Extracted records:

========

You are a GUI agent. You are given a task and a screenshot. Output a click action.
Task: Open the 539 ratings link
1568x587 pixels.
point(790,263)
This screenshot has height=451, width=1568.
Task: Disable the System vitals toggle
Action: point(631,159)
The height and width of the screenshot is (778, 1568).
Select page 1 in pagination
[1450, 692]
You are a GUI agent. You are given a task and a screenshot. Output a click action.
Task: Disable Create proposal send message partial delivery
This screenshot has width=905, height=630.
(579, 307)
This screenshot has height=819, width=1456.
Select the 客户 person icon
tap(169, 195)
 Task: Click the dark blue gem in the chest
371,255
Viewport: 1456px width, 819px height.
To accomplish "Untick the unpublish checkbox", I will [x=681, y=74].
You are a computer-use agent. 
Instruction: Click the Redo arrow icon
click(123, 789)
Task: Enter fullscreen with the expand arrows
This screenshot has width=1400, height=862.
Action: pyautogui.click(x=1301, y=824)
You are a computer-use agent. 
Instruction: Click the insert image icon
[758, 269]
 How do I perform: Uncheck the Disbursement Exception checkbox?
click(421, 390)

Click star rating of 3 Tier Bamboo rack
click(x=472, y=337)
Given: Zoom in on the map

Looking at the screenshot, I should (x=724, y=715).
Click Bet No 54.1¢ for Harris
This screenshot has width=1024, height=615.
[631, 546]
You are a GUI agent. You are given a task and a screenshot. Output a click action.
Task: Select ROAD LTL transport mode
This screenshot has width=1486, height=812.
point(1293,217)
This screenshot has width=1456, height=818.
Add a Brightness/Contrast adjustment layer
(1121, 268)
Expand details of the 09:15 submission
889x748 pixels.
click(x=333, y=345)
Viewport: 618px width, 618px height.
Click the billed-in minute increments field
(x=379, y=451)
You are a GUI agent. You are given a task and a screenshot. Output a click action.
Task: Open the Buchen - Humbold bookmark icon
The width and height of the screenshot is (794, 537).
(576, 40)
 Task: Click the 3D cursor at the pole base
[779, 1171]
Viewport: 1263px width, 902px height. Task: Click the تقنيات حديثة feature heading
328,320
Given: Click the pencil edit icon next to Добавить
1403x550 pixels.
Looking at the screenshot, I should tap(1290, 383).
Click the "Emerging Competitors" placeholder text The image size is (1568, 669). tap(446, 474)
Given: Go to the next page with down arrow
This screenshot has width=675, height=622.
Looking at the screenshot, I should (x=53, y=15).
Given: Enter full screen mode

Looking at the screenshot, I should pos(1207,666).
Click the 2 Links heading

========

TASK GOAL: Extract each line of the records above that contains the string "pixels". Matching is case-sensitive.

ANSWER TO THE TASK:
1568x587 pixels.
889x748 pixels.
1403x550 pixels.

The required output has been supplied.